David Glover filmed the start of Dustin’s record flight:
And Jonny’s flight:
The Spot page showing both Dustin and Jonny’s flights is here.
The exact distances of both pilots have yet to be confirmed, and according to Jamie Shelden who tweeted the progress of the flights yesterday, the final distances depend on where each pilot released from their tow at the start of the flight.
She confirmed on Twitter that Dustin flew over Jonny’s head to land a few kilometres further on.
According to Davis Straub of the Oz Report Dustin landed about 3km ahead of Jonny, with both pilots having gone on final glide together. He said on Facebook: “Dustin two miles further. They started final glide right next to each other. Could have held hands. Final glide for the World Record.”
The two pilots’ Spot tracks show how close they were when they landed. Dustin’s track is in green and switches off where he landed, Jonny Durand’s track is in blue and stays switched on after they are retrieved and head west. Jonny landed at 72, Dustin at 18.
The forecast for Tuesday had been for a potentially record-beating day, with pilots foregoing a ‘good’ day on Monday, where 600km was thought possible, to wait for the big one. Before Jonny flew on Tuesday he posted to his blog:
Is it possible to fly 800km in a hang glider? What happens if I land early and have to watch the others live on their spot trackers all day? Is today the day or is it tomorrow? How early should I be launching to not leave to late but be able to stay in the air?
So many questions and unfortunately no one knows the answer until the day. This could be it how early will we launch, how long will we fly for, who is going to go the furthest with all these top pilots here? Well all your questions will be answered in the next 14 hrs so stay tuned.
Photos from the day are on Jonny’s Facebook page here.

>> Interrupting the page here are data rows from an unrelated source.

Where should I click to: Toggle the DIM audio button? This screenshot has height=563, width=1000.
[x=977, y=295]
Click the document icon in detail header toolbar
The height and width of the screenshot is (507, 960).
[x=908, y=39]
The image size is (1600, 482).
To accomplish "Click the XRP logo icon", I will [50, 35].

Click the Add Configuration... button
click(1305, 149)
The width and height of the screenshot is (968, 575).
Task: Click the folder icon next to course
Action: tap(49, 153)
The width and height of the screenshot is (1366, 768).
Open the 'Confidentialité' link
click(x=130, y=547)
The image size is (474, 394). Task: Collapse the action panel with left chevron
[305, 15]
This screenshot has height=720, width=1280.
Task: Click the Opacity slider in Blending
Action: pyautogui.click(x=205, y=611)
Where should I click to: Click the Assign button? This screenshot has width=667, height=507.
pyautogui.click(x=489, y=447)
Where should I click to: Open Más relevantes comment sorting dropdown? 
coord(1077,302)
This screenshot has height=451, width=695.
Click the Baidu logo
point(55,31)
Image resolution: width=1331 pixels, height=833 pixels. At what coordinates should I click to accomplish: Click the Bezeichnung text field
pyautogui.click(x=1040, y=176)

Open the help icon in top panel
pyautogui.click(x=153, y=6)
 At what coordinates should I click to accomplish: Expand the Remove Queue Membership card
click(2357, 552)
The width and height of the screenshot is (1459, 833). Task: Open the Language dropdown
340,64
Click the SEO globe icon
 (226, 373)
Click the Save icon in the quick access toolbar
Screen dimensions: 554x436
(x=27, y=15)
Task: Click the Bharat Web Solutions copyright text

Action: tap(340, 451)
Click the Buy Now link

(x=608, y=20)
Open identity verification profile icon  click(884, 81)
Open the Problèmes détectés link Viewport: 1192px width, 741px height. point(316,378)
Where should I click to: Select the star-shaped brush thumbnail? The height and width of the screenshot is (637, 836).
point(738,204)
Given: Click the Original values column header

Writing on the Oz Report after the flight Davis Straub reported:
The winds were 20 to 30 mph out of the south southeast, which is what you want here in Zapata. They turn south at about 200 miles out.
Cloud base started at 2500′ AGL (421′ ground level at Zapata) and rose to over 10,000′ near the end of the day up on the Edwards Plateau (2,500′ ground level).
Dustin said that he was climbing at 10,000′ at 150 fpm at 8:30 PM. Sunset was 9:01 in Lubbock, and Jonny landed at 9:02. They both carried strobe lights to allow them to land within a half our of sundown.
Dustin states that they both went on final glide wing tip to wing tip and Dustin was able to eek out two extra miles on Jonny. Dustin in a Wills Wing T2C 144 and Jonny in a Moyes Litespeed RX 3.5.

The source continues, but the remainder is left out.